Shown below are entries with pictures; the line with "The height and width of the screenshot is (446, 1378)." through the line with "The height and width of the screenshot is (722, 1210)." is the span to retype exactly, and the pictures stay out.

• _INFORMATION PROVIDED_:

"""

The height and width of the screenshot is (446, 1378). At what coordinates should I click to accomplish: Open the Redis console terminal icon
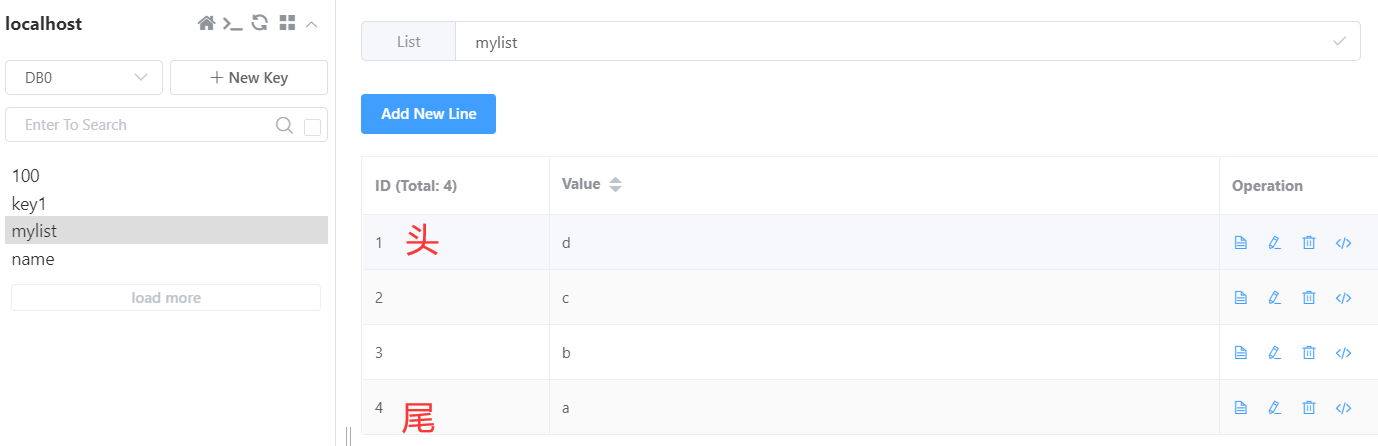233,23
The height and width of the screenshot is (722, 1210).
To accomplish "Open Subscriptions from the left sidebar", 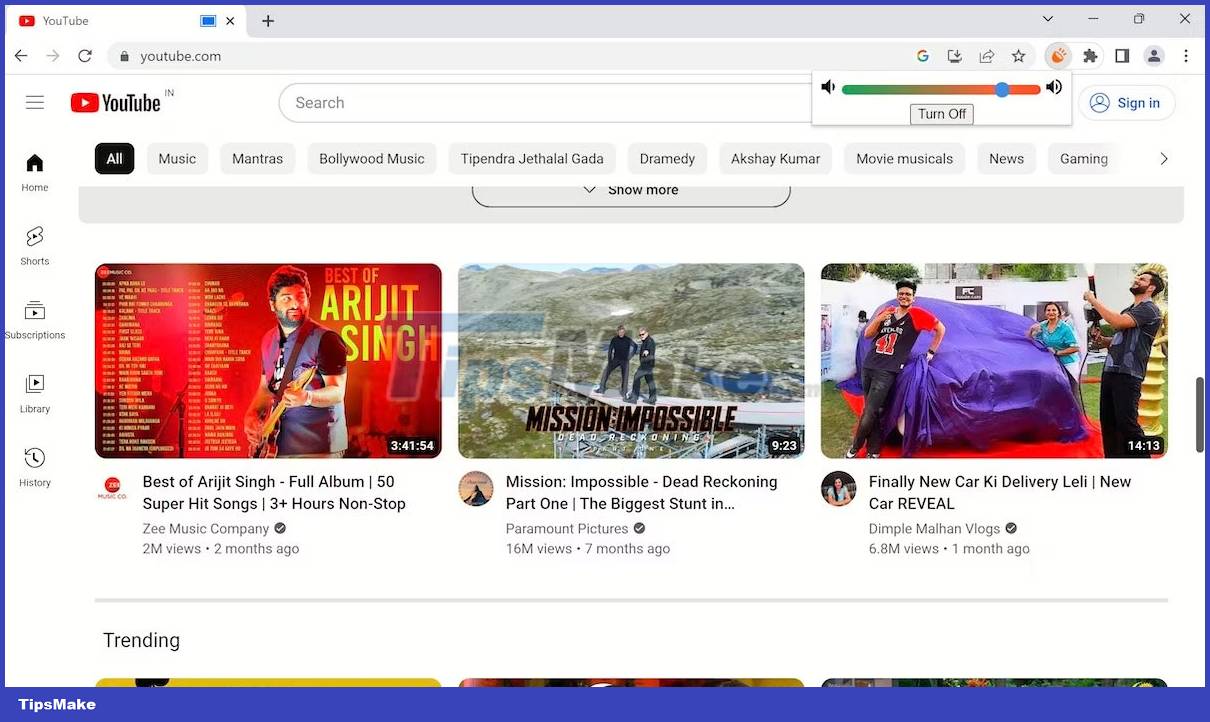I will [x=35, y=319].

"""
"""

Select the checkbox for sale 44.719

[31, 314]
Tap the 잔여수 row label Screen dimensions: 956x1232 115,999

"""

• _SOLUTION TO THIS EXERCISE_:
The height and width of the screenshot is (446, 1378). At what coordinates should I click to accomplish: Open the Redis console terminal icon
233,23
The height and width of the screenshot is (722, 1210).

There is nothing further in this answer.